Increasingly scholars from the social sciences and humanities use ‘big data’ to conduct research; these data can be obtained from a wide variety of online sources, such as web sites, social media, or from external data providers (for example, Statistics Netherlands).
This course introduces issues of collecting, preparing, analysing, and visualising ‘big’ data. Participants will be familiarised with how to write, debug, and keep track of their own code using R, a popular programming language for data manipulation, analysis, and visualisation.
After completion of this course, you will be able to:
- Acquire a basic understanding of big data and social media analytics in the context of social science and humanities research;
- write code in R in order to obtain, prepare, analyse, and visualise data;
- understand how to automate data collection from web sites and social media;
- gain basic proficiency with tools for analysing large quantities of text;
- monitor and manage the various steps of data collection and analysis for both integrity and replication purposes, and
- help you become a more productive (taking less time to analyse your data) and careful (making fewer mistakes) scientist.
There are four weekly sessions of 3-4 hours each. Sessions will include a mix of lectures, demonstrations, and/or in-class exercises. You will need to bring a laptop to these sessions on which you have the necessary rights to install software.
Students will work with data sets supplied for the course, but can also use a data set of their own to work with. Data can be from any source: experiments, surveys, time series, panels, etc.
Students following this course are expected to satisfy the following requirements:
- Prior exposure to R programming language. This is a very low threshold of knowledge, and one that can be attained, for example, by following an online tutorial or course.
Visit https://www.rstudio.com/online-learning/#r-programming for a list of resources.
- Knowledge of basic probability theory and statistical analysis, for example, regarding linear models or analysis of variance. If you are in doubt about your background, contact the Graduate School office (Jan Nagtzaam: email@example.com).
Sessions are both iterative and cumulative, hence attendance for all four sessions is mandatory. In the first session, you will follow a tutorial that encompasses many of the tools you will eventually encounter in the course, but it is not expected at this stage that you will understand every aspect of this exercise.
In each session, we will build upon the previous, adding new tools while reinforcing what you have already learned. The goal is that by the fourth session, you will have learned enough to apply these tools to your own research.

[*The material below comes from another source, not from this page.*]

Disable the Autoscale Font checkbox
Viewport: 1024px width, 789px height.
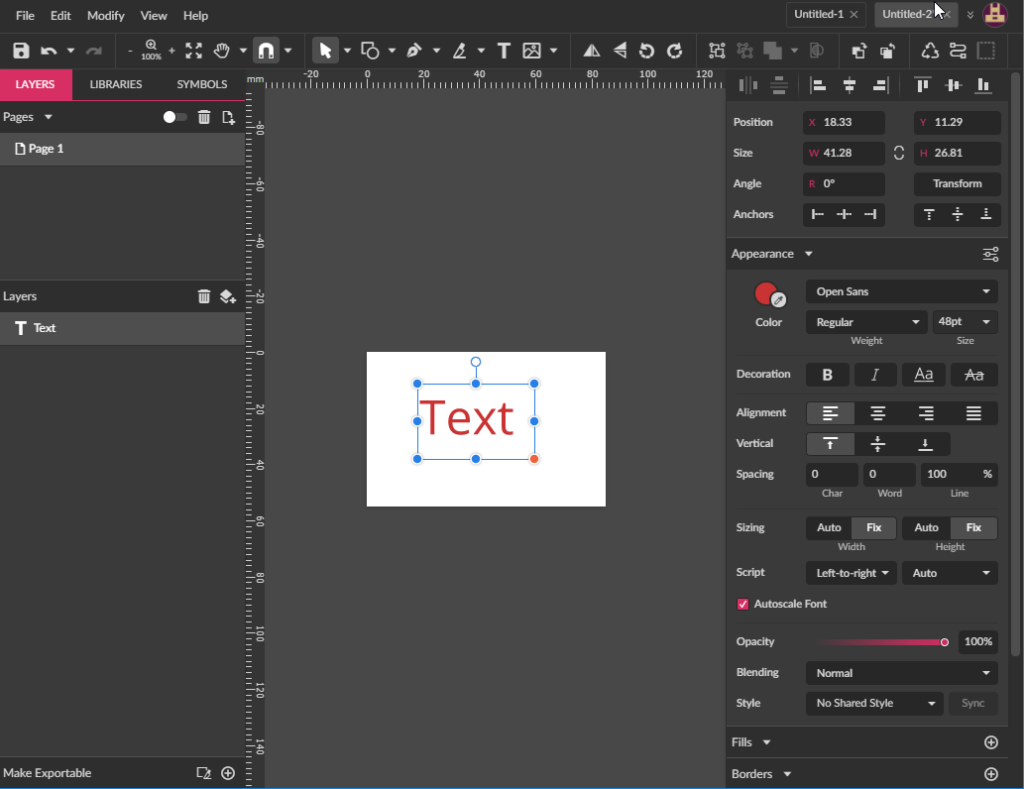point(743,604)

Between sessions, you will complete exercises in order to practice and develop your new skills. Although these exercises will not be graded, their completion is mandatory, as students will review and attempt to replicate each other’s work throughout the course.
- Session 1:
Course overview and first steps with R
- You will create, edit, and compile an R-markdown file that contains both a free text discussion of your data analysis, your code, and any output from that code (including plots).
- We will build an R-markdown file that collects data from an online source, performs a few basic manipulations, and plots the results. You will learn how to use version control software to track changes to this markdown file over time.
- Session 2:
Acquiring, preparing, and visualising data
- You will learn how to write code to acquire data from files located on the web or stored on your local computer, load them into R, and “clean” the data in preparation for further analysis (such as data visualisation). You will then learn about a powerful yet relatively simple “grammar” for visualising data that has been implemented in the ggplot2 package in R.
- We will also discuss the underlying theory that drives this grammar (including the psychological principles behind effective data visualisation), and gain an appreciation for how visualisation can lead to insights about data more quickly than statistical analysis.
- Session 3:
Obtaining data from web sites and social media
- You will learn how to acquire data from various online sources, such as web pages and the Twitter API, and how to automation these procedures. You will continue to gain practice preparing, analysing, and visualising these data.
- Session 4:
Text and sentiment analysis
- You will learn how to process large amounts of unstructured data (e.g. text documents) to extract important features (e.g., the occurrence of special words). You will also learn how to conduct automatic sentiment analysis (scoring text based its positivity or negativity).
Jason Roos is an Assistant Professor at the Department of Marketing Management of the Rotterdam School of Management (RSM), Erasmus University Rotterdam (EUR). His research focuses on issues related to new media and the Internet, as well as the entertainment industry.
Jason received his PhD from Duke University's Fuqua School of Business. Before he entered academia, he was a consultant and software engineer in the Seattle area during the original dot-com bubble, having worked on projects for Microsoft, BP, and AT&T Wireless, and the U.S. Government.